Is RL always data inefficient? Not necessarily. Framework for Efficient Robotic Manipulation (FERM) - shows real robots can learn basic skills from pixels with sparse reward in *30 minutes* using 1 GPU 🦾

paper: bit.ly/2M3CFPG
site / code: bit.ly/390Sz6g

1/N
Real-robot RL is challenging for a number of reasons, and data efficiency is chief among them. Common workarounds are training in simulation and transferring the learned policy to the real robot (Sim2Real) or parallelizing training with robot farms (QT-Opt).

2/N
But what makes RL data inefficient in the first place? One hypothesis - (i) representation learning and (ii) exploration. In principle, if we solve both problems, RL should be able to learn quickly.

3/N
In past work (CURL / RAD) we showed that with data augmentation (internalized explicitly or implicitly) RL agents learn as efficiently from pixels as they do from state, making contrastive + data aug reps a natural choice for real robot learning.

| Exercise inputs |
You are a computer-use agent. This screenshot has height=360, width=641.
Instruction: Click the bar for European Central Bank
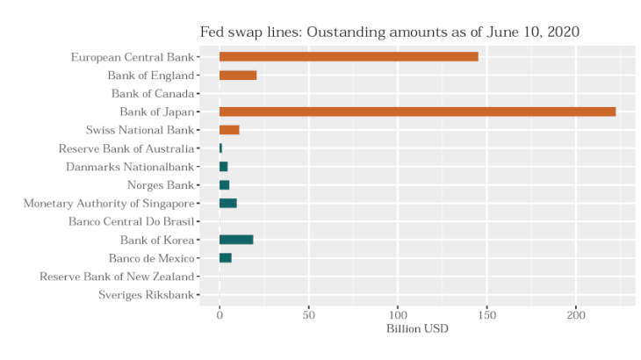click(349, 57)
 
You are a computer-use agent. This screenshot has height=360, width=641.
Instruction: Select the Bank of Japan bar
click(417, 112)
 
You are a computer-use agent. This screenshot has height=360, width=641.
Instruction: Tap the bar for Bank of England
click(238, 76)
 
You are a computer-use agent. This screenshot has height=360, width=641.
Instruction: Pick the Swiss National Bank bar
click(229, 130)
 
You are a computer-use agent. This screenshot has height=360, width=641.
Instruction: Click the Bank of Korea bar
click(236, 240)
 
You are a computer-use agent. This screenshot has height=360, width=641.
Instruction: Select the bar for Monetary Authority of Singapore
click(228, 203)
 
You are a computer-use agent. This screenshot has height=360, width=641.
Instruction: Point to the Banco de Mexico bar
click(226, 258)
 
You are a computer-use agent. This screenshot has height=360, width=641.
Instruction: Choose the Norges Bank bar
click(225, 185)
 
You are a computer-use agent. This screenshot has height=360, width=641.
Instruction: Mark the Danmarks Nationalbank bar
click(224, 167)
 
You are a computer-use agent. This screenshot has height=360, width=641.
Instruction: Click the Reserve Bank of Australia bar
click(221, 148)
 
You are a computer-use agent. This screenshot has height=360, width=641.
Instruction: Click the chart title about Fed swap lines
click(389, 32)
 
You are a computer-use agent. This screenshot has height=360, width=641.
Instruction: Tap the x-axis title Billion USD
click(418, 329)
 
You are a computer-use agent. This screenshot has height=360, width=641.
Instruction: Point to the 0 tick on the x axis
click(220, 314)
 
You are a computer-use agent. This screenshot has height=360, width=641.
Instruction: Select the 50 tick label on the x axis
click(308, 314)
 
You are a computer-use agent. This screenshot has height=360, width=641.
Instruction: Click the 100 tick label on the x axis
click(398, 314)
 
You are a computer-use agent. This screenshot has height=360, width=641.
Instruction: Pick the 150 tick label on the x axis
click(486, 314)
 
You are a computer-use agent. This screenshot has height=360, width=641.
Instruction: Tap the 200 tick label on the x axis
click(576, 314)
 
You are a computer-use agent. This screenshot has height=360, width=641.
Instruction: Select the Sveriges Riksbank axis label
click(146, 295)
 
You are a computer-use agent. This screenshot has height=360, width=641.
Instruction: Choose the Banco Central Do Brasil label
click(131, 221)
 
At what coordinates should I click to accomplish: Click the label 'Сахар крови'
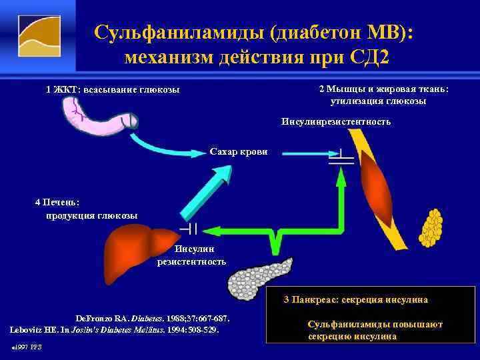[239, 152]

| Problems to work on |
[a] Summarize the thread on efficient robot learning in two sentences.
[b] Reproduce the rows starting at the beginning of the rows and ending at the line that contains "click(229, 130)", with both ends included. Omit the pictures from your answer.

| Solutions in order |
[a] The thread presents the Framework for Efficient Robotic Manipulation (FERM), which shows that real robots can learn basic skills from pixels with sparse reward in 30 minutes using one GPU. It proposes representation learning and exploration as the sources of RL's data inefficiency, and it notes that earlier work (CURL / RAD) found that RL agents using data augmentation learn as efficiently from pixels as they do from state.

[b]
You are a computer-use agent. This screenshot has height=360, width=641.
Instruction: Click the bar for European Central Bank
click(349, 57)
 
You are a computer-use agent. This screenshot has height=360, width=641.
Instruction: Select the Bank of Japan bar
click(417, 112)
 
You are a computer-use agent. This screenshot has height=360, width=641.
Instruction: Tap the bar for Bank of England
click(238, 76)
 
You are a computer-use agent. This screenshot has height=360, width=641.
Instruction: Pick the Swiss National Bank bar
click(229, 130)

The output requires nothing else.